WHAT YOU HAVE TO DO -
Can you copy the whole listing below, line for line and unchanged?

————

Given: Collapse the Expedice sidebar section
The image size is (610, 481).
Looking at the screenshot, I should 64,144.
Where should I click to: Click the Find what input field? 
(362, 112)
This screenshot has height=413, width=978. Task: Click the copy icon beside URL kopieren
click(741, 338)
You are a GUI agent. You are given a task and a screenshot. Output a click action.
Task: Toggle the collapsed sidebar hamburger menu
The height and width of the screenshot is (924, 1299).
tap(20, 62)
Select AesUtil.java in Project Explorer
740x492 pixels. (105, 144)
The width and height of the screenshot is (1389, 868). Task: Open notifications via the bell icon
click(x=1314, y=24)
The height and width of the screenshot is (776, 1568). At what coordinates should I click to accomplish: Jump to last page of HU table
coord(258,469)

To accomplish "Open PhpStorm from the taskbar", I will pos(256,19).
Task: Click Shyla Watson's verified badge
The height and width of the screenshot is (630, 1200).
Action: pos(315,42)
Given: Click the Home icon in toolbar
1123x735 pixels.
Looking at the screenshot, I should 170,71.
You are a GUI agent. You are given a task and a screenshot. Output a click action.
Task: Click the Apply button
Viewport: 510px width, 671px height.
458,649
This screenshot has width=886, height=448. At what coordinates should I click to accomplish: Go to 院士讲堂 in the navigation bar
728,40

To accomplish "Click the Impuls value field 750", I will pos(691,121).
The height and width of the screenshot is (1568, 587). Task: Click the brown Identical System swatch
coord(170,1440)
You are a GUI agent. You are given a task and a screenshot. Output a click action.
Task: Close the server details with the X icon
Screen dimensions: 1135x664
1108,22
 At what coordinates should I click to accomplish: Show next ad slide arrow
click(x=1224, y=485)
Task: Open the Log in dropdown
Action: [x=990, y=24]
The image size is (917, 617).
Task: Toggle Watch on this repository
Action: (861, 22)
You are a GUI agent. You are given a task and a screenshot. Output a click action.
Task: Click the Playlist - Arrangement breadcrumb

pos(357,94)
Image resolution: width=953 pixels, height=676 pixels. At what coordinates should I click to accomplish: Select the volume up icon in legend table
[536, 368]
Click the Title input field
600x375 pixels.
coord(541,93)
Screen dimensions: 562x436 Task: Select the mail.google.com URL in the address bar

————

RESULT OF THIS EXERCISE -
Given: Collapse the Expedice sidebar section
The image size is (610, 481).
Looking at the screenshot, I should 64,144.
Where should I click to: Click the Find what input field? 
(362, 112)
This screenshot has height=413, width=978. Task: Click the copy icon beside URL kopieren
click(741, 338)
You are a GUI agent. You are given a task and a screenshot. Output a click action.
Task: Toggle the collapsed sidebar hamburger menu
The height and width of the screenshot is (924, 1299).
tap(20, 62)
Select AesUtil.java in Project Explorer
740x492 pixels. (105, 144)
The width and height of the screenshot is (1389, 868). Task: Open notifications via the bell icon
click(x=1314, y=24)
The height and width of the screenshot is (776, 1568). At what coordinates should I click to accomplish: Jump to last page of HU table
coord(258,469)

To accomplish "Open PhpStorm from the taskbar", I will pos(256,19).
Task: Click Shyla Watson's verified badge
The height and width of the screenshot is (630, 1200).
Action: pos(315,42)
Given: Click the Home icon in toolbar
1123x735 pixels.
Looking at the screenshot, I should 170,71.
You are a GUI agent. You are given a task and a screenshot. Output a click action.
Task: Click the Apply button
Viewport: 510px width, 671px height.
458,649
This screenshot has width=886, height=448. At what coordinates should I click to accomplish: Go to 院士讲堂 in the navigation bar
728,40

To accomplish "Click the Impuls value field 750", I will pos(691,121).
The height and width of the screenshot is (1568, 587). Task: Click the brown Identical System swatch
coord(170,1440)
You are a GUI agent. You are given a task and a screenshot. Output a click action.
Task: Close the server details with the X icon
Screen dimensions: 1135x664
1108,22
 At what coordinates should I click to accomplish: Show next ad slide arrow
click(x=1224, y=485)
Task: Open the Log in dropdown
Action: [x=990, y=24]
The image size is (917, 617).
Task: Toggle Watch on this repository
Action: (861, 22)
You are a GUI agent. You are given a task and a screenshot. Output a click action.
Task: Click the Playlist - Arrangement breadcrumb

pos(357,94)
Image resolution: width=953 pixels, height=676 pixels. At what coordinates should I click to accomplish: Select the volume up icon in legend table
[536, 368]
Click the Title input field
600x375 pixels.
coord(541,93)
Screen dimensions: 562x436 Task: Select the mail.google.com URL in the address bar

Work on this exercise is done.